One of the key units on the Bulls’ defense was the secondary. The defensive backs were led by safety J.R. Reed, who had 12 tackles, one interception and two key pass breakups, one coming on fourth-and-12 with 8:54 remaining in the game to help the Bulls to a 29-7 victory.

“I played a complete game (Saturday),” Reed said. “I love it when they pass, and I was hyped up before this game because I knew they would go to the area that I specialized in. I thought I could have intercepted a few more of those balls, but the receivers were playing defense on me because the balls kept coming my way.”

The Bulls’ secondary play was key, holding the Bowling Green passing attack to just over half (134 yards) its season average (241.7). This performance was much better than last week’s against Memphis, when the Tigers threw for 320 yards and three touchdowns.

“We stepped up tremendously,” Reed said. “Memphis challenged us deep on the outside fades and the short routes and kind of messed up our confidence, but we came in (Saturday) and got that back.”

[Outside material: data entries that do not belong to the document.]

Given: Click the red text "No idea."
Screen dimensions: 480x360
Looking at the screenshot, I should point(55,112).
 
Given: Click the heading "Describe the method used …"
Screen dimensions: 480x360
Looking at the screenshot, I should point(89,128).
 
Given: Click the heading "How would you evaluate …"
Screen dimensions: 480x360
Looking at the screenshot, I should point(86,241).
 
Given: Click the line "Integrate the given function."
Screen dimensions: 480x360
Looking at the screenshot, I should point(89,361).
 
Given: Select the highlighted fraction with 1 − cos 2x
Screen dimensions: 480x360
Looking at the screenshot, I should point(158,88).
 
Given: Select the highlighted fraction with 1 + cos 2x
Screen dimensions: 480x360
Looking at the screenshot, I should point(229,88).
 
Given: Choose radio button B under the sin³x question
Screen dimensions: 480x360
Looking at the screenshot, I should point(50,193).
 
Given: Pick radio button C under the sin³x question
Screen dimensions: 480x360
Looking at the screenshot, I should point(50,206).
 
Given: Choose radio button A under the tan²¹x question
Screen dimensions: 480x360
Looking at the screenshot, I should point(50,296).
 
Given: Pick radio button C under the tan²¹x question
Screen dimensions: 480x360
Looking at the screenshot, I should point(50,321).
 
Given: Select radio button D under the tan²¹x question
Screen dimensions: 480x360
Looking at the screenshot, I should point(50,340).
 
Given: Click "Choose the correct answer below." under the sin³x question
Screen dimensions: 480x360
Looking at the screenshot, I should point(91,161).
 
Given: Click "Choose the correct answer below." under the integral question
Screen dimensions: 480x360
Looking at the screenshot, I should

“We had a good game plan and everybody just played their hardest,” linebacker Maurice Jones said. “The secondary was on their P’s and Q’s all night, and this is the best they’ve played all year.”

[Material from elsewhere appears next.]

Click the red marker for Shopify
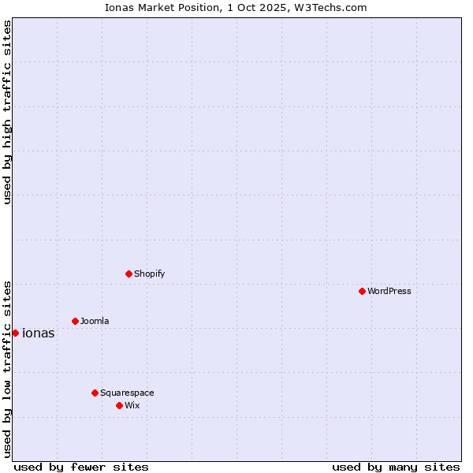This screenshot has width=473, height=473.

Along with Reed’s first-quarter interception, the secondary forced one more turnover in the game. Defensive back John Miller caused and recovered a fumble when he hit Bowling Green’s Josh Harris at the USF 4-yard line midway through the third quarter, stopping the Falcons’ drive and any chance to get back in the game.

USF’s defense surrendered only seven points to a team ranked third in the nation in scoring, averaging 44 points a game. The only score the Bulls allowed came after a blocked punt, and Bowling Green only had to march 18 yards into the end zone.

“Bowling Green, let me tell you, has got a tremendous football team,” USF coach Jim Leavitt said. “To hold that team down to just seven points, when the only seven they got was on a short field at the beginning (of the game) is truly remarkable.”

After that series early in the first quarter, the Bulls’ defense shut down one of the most explosive offenses in college football, holding the Falcons to just 226 yards of total offense the entire game.

That is a stellar accomplishment considering Bowling Green was averaging more than 230 yards in both passing and rushing per game (476 total yards, fifth in the nation).

“That was really as good of a defense as I’ve seen play against such a highly explosive offense,” Leavitt said.